Calandra Smith, a coordinator with the Hamilton County Coalition, had questions for the board about policy. The Hamilton County Coalition is certified by the city to teach the beer code and to certify staff and owners of bars, restaurants, clubs and retailers who sell beer within the city. Smith said she was confused by the board's decision based on what she had been teaching, which is that a club or bar owner is required to report a disorder to the police.

"I got lost somewhere in this piece," she said in regard to the board's decision to essentially dismiss the citations. "I'm confused about what I just saw."

Smith addressed the board during the public comments of the meeting, and her questions echoed comments she made in front of the board on Feb. 17 after board members questioned the definition of a disorder. She told the board then that a disorder is a key part of her training, and she stressed there is "zero tolerance," meaning it is not up to the venue staff to try and determine to what degree a disorder should be dealt with and reported.

She said back in February that she emphasizes that someone at the venue needs to call even if things do not escalate into punches being thrown. She said then that it is not unusual for a disorder to appear to be over, and then things can "turn left quickly and people have lost their lives.

"This is a section [of the training] we take very seriously," she said.

She said on Thursday that she was surprised to hear the Blue Light security guard say that he witnessed the woman get punched as she was reporting a sexual assault to him, and was further surprised to learn that no call was made to police.
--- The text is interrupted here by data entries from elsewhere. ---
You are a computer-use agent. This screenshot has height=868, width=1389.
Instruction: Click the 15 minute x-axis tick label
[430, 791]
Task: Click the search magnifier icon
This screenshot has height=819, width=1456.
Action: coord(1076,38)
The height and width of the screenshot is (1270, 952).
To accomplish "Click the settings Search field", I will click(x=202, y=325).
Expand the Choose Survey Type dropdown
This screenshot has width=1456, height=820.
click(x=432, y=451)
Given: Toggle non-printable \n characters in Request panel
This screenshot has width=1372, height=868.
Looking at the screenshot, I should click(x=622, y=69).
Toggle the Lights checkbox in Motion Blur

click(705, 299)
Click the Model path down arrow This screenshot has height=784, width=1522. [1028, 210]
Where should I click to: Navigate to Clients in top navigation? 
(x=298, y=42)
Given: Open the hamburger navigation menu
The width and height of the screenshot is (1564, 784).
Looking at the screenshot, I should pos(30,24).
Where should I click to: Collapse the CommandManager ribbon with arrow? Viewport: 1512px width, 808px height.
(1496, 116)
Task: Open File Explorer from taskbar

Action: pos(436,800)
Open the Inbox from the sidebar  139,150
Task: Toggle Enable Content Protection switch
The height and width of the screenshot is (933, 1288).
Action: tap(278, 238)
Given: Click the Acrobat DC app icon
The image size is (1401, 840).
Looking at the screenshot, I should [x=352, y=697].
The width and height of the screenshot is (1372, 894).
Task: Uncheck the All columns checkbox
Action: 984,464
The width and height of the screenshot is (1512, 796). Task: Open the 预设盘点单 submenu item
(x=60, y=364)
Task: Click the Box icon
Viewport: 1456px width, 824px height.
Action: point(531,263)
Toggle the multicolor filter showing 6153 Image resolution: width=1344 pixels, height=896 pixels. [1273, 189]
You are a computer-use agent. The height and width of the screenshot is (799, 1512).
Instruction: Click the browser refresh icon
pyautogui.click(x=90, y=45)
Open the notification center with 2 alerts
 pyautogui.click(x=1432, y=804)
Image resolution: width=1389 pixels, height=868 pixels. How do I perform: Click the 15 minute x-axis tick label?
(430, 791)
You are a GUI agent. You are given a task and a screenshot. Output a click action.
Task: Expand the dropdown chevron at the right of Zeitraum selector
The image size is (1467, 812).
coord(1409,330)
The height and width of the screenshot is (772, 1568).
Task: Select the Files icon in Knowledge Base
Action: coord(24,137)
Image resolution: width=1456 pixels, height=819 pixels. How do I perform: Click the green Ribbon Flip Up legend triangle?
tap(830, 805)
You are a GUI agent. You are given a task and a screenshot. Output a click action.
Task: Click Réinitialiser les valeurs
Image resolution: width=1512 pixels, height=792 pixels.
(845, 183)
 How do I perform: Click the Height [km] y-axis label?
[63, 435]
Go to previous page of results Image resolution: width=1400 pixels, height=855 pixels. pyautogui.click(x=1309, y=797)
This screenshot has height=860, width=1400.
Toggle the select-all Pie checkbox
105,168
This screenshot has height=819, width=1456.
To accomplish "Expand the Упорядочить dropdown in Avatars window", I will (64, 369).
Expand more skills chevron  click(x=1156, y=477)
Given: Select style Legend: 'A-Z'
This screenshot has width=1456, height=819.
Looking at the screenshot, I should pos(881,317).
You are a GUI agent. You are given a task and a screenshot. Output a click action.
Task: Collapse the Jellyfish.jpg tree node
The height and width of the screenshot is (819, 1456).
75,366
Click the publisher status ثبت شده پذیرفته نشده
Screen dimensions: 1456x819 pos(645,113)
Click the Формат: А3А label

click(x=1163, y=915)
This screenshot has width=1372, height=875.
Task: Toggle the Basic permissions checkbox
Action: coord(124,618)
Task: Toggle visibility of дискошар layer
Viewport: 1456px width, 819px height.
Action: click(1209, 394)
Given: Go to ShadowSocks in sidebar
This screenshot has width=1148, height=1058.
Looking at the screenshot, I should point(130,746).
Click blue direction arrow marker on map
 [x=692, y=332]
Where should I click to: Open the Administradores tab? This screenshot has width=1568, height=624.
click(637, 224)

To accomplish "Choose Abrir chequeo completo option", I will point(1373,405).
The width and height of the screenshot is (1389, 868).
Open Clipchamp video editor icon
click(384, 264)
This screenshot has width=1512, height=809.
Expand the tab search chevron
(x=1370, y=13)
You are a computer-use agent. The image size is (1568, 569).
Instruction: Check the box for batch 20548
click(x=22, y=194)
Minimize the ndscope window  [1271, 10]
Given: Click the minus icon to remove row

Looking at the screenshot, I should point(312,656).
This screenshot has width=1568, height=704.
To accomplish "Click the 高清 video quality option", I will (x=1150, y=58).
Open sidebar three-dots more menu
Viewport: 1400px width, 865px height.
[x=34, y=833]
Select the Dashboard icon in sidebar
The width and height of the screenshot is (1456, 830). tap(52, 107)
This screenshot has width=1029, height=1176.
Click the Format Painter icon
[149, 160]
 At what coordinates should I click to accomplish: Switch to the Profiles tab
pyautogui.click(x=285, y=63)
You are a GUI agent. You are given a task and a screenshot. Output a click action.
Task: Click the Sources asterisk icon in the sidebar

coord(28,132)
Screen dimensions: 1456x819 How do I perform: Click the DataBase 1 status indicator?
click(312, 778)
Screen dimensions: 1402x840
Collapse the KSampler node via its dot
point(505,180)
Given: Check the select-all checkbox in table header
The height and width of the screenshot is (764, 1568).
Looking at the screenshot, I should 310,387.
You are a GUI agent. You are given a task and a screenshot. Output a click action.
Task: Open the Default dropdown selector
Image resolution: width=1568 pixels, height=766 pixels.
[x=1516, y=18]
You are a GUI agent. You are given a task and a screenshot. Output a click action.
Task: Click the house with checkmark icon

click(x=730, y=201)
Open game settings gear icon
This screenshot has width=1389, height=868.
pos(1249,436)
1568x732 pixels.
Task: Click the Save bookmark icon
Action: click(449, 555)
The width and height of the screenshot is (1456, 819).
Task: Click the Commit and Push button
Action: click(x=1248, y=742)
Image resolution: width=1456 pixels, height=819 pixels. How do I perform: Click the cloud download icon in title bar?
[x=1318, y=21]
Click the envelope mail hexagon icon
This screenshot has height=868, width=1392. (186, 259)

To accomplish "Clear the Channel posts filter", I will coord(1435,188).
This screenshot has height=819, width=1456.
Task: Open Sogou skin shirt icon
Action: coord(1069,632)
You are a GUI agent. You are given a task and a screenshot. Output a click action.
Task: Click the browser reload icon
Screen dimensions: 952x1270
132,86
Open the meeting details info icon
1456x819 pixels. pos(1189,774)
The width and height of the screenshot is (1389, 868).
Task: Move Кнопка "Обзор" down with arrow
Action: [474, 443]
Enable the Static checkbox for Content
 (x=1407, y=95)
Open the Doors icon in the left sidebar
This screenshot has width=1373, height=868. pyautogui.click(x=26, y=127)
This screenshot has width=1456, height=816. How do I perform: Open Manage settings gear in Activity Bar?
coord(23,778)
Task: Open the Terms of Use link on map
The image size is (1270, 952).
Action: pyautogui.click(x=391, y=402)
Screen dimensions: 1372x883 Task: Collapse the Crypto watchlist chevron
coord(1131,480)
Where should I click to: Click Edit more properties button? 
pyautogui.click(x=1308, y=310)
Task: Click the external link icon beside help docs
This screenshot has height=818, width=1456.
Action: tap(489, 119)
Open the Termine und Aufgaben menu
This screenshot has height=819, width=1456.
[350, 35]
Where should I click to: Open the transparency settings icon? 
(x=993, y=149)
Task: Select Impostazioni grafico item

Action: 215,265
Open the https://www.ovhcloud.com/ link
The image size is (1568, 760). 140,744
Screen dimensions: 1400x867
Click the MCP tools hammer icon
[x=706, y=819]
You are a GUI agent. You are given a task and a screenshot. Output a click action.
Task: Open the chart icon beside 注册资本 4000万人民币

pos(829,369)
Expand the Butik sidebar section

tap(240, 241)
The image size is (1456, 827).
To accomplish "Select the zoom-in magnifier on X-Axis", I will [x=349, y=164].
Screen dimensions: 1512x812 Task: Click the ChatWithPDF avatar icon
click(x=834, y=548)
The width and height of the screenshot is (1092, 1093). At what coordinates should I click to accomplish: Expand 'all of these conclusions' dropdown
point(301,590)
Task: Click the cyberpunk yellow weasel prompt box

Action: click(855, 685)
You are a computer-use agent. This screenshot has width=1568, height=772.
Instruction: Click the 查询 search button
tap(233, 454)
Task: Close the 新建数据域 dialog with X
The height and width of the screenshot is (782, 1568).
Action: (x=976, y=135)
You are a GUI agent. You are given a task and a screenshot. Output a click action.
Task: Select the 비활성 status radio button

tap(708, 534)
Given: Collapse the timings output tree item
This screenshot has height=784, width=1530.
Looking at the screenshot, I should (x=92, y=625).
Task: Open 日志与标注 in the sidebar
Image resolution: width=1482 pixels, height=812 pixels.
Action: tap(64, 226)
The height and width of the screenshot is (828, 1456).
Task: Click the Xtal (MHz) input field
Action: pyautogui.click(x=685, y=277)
During her comments in front of the board after the decision, Smith said that "(management) is still required to report it. They saw it and still didn't report it. So, I'm confused."

Joyce testified before the vote that his staff looked into the incident that night and didn't find any evidence that a sexual assault had taken place and that his staff escorted the alleged perpetrators out of the club.

"They did their job, and I'm proud of them," he said.

The board also voted to drop a citation charging failure to report and operating a disorderly place at Westbound, another club on Station Street. Video from the incident on Dec. 18, 2021, showed a man trying to enter the club and being denied by security.

Manager Michael Hardin told the board the man was intoxicated and denied entry, and the video showed him being led away by two female friends.